- [Stated exercise 1]:
Answer these questions using the text on the Fakirs of Bengal.
(a) Which Arabic word does the name Fakir come from, and what does it mean?
(b) Where did Lalon Fakir teach?
(c) Who drew the only likeness of Lalon made during his lifetime, and in what year?
....
Philosophy
Sufi-Fakir (Bengali)
A Muslim-background current of renunciant mystic-singers in Bengal, kin to the Bauls, whose songs — Lalon Fakir's above all — seek the divine within the human body.
The Fakirs of Bengal are a current of Muslim-background renunciant mystics and singers, close kin and frequent companions of the Bauls, whose teaching is carried almost entirely in song. The name is the Arabic faqīr, “poor man” — the common Sufi word for the one who owns nothing and wants nothing but God — but in Bengal the word came to mark something more particular: an initiatory village tradition, organized around living teachers rather than books, standing on the Islamic side of a shared and deliberately unfenced ground. The path itself is spoken of simply as fakiri, and the hyphenated “Baul-Fakir” of much modern writing registers how little the two currents can be pulled apart.
The only likeness of Lalon Fakir made during his lifetime, a pencil sketch drawn by Jyotirindranath Tagore in 1889 on a houseboat on the river Padma. — Jyotirindranath Tagore, via Wikimedia Commons (public domain)
The poverty in the name is exact, not figurative. In the older Sufi literature — Hujwiri’s eleventh-century Kashf al-Mahjub devotes an early chapter to it — faqr, spiritual poverty, is the condition of having emptied the self of everything that is not God, so that the destitute man at the door of the wealthy is the nearer of the two to the divine. The Bengali Fakir inherits this and turns it into a way of living: he begs his food, owns a one-stringed lute and a patched cloth, and treats the renunciation of property and reputation as the precondition of seeing. What is distinctive is not the doctrine of poverty, which belongs to Sufism at large, but where the Bengali current went looking for God once it had given everything else away — not upward, toward an unreachable transcendence, but inward, into the body.
Lalon Fakir and the refused name
The tradition’s most celebrated figure is Lalon Fakir — Lalon Shah — who taught at Cheuriya near Kushtia, in present-day Bangladesh, and died in 1890. Almost everything else about him is uncertain. His birth date is unknown; whether he was born Hindu or Muslim has been argued ever since; and his followers have tended to treat the uncertainty as the point, since the songs insist that such labels do not reach the person. Thousands of songs circulate bearing his signature line. Rabindranath Tagore published a selection of them and did much to bring the Bauls and Fakirs to the attention of educated Bengal, and through it the wider world.
The shrine and tomb of Lalon Fakir at Cheuriya near Kushtia, Bangladesh, the site where he taught and where devotees and singers still gather. — Akash Islam, via Wikimedia Commons (CC0)
The biography is almost wholly legend, and the legend is itself instructive. The conventional dates — 1774 to 1890, a death on 17 October — are traditional rather than documentary; competing accounts give 1772, and his age at death as either 116 or 118. The most repeated story has him fall ill with smallpox on a pilgrimage, abandoned by his companions, and nursed back to life by a Muslim weaver’s household before becoming the disciple of the Fakir Siraj Sai. He left no statement of his own origins, and the silence appears deliberate: a refusal to be filed under caste or community. The single contemporary likeness is a pencil sketch drawn by Jyotirindranath Tagore in 1889, on a houseboat on the river Padma, a year before Lalon’s death. Out of this near-absence of fact the competing camps have each claimed him — a Hindu Kayastha by some accounts, a Muslim by others — and the scholarship that has looked hardest, from Jeanne Openshaw’s fieldwork to Carol Salomon’s reconstruction of the songs, has settled on the honest posture of both-and: the man transcended the binary and ought not be conscripted to either side of it. His own verses make the same move from the inside, asking what mark of religion a person carries in the womb, or at the moment of death.
....
- [Stated exercise 2]:
Copy the entries word for word, from the line with "thickness (1074, 1225)" up to and including the line with "make (1117, 287)".

- [Records to use]:
....
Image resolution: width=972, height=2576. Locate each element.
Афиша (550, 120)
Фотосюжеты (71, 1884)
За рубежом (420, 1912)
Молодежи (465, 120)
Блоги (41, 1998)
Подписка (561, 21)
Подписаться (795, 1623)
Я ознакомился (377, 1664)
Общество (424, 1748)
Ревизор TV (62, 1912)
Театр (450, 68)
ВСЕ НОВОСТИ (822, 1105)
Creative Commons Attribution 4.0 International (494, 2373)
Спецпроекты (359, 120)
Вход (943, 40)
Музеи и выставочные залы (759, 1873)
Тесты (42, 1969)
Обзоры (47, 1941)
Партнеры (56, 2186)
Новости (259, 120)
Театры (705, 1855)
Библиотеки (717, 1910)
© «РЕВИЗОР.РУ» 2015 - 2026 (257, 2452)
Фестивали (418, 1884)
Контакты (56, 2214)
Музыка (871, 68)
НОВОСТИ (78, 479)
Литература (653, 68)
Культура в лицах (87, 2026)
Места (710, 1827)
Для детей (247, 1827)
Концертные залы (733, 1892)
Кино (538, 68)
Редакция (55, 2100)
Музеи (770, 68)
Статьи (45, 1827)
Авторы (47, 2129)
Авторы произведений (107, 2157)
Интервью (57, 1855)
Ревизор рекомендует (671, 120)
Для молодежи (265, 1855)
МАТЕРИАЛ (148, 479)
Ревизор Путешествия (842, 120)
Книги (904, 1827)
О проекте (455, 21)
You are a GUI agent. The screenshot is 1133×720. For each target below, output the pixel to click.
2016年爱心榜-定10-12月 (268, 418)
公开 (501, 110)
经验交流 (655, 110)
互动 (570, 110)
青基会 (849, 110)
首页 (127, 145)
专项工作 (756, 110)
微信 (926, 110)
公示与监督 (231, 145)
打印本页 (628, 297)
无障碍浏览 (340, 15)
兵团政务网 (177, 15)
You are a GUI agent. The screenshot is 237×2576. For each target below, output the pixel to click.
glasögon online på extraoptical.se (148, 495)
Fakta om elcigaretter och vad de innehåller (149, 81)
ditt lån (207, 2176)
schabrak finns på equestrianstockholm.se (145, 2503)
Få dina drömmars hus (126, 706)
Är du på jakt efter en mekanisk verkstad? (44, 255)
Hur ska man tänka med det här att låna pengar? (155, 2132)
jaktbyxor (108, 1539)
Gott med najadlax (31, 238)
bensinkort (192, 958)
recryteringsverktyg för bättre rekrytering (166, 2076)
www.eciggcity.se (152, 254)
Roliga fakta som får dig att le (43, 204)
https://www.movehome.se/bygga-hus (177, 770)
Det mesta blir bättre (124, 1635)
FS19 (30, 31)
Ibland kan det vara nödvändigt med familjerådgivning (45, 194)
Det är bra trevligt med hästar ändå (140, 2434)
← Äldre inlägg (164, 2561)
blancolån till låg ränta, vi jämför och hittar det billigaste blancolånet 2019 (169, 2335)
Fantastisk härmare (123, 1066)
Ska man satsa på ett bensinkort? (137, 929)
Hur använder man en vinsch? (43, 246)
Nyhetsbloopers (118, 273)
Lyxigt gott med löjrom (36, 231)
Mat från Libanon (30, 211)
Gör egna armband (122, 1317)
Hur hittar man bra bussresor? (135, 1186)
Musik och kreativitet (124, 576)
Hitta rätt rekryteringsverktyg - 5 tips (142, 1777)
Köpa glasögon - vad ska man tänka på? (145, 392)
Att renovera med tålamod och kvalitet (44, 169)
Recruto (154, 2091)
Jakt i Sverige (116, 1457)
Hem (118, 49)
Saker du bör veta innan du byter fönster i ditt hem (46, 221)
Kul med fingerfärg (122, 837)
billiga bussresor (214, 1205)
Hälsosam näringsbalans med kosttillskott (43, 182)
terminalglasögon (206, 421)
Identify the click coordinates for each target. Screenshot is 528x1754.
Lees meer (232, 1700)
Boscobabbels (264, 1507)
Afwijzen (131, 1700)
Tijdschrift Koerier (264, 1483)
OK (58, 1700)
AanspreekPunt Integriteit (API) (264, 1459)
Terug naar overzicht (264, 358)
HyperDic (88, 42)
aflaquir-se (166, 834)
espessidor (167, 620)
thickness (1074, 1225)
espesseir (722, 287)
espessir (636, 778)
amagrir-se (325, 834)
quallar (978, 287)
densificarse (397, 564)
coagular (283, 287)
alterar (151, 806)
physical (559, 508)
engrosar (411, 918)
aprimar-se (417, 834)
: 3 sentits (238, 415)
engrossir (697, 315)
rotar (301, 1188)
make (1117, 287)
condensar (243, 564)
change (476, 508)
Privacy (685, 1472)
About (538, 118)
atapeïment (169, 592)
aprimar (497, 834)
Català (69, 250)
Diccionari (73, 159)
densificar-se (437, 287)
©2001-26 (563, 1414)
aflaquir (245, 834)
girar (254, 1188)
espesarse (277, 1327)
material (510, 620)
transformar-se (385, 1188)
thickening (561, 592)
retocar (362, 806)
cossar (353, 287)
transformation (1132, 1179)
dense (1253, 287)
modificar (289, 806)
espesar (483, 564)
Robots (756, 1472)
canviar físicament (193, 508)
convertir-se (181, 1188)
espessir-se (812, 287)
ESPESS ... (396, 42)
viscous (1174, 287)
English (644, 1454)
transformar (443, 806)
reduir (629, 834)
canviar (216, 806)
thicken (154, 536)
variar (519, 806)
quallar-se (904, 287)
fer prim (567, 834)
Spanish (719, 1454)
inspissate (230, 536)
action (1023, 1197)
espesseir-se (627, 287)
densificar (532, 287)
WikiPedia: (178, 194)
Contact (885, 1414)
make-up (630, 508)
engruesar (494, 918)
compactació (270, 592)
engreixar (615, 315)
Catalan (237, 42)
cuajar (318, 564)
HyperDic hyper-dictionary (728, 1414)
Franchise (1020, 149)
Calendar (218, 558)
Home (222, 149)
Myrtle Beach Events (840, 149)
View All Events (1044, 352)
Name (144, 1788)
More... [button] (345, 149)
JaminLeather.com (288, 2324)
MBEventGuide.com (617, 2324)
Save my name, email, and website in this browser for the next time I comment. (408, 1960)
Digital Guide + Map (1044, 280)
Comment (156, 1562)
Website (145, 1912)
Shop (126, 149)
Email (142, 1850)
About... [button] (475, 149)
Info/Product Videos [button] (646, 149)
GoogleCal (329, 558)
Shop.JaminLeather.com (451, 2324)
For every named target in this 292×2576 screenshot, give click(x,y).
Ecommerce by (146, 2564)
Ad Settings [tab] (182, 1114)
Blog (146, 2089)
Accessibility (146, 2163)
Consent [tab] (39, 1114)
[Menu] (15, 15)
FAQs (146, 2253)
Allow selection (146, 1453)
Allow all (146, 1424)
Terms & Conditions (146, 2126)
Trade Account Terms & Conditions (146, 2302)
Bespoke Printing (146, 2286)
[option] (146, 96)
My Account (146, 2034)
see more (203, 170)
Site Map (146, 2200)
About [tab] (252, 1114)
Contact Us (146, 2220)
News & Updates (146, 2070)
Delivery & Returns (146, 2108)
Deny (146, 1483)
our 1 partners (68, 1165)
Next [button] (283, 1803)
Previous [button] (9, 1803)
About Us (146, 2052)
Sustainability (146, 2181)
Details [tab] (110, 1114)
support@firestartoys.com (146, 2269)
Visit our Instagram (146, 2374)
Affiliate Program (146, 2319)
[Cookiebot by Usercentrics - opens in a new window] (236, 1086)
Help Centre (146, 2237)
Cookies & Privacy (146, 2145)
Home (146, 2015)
....
- [Full output 1]:
(a) It comes from faqīr, meaning "poor man."
(b) He taught at Cheuriya, near Kushtia, in present-day Bangladesh.
(c) Jyotirindranath Tagore drew it in 1889.

- [Full output 2]:
thickness (1074, 1225)
espesseir (722, 287)
espessir (636, 778)
amagrir-se (325, 834)
quallar (978, 287)
densificarse (397, 564)
coagular (283, 287)
alterar (151, 806)
physical (559, 508)
engrosar (411, 918)
aprimar-se (417, 834)
: 3 sentits (238, 415)
engrossir (697, 315)
rotar (301, 1188)
make (1117, 287)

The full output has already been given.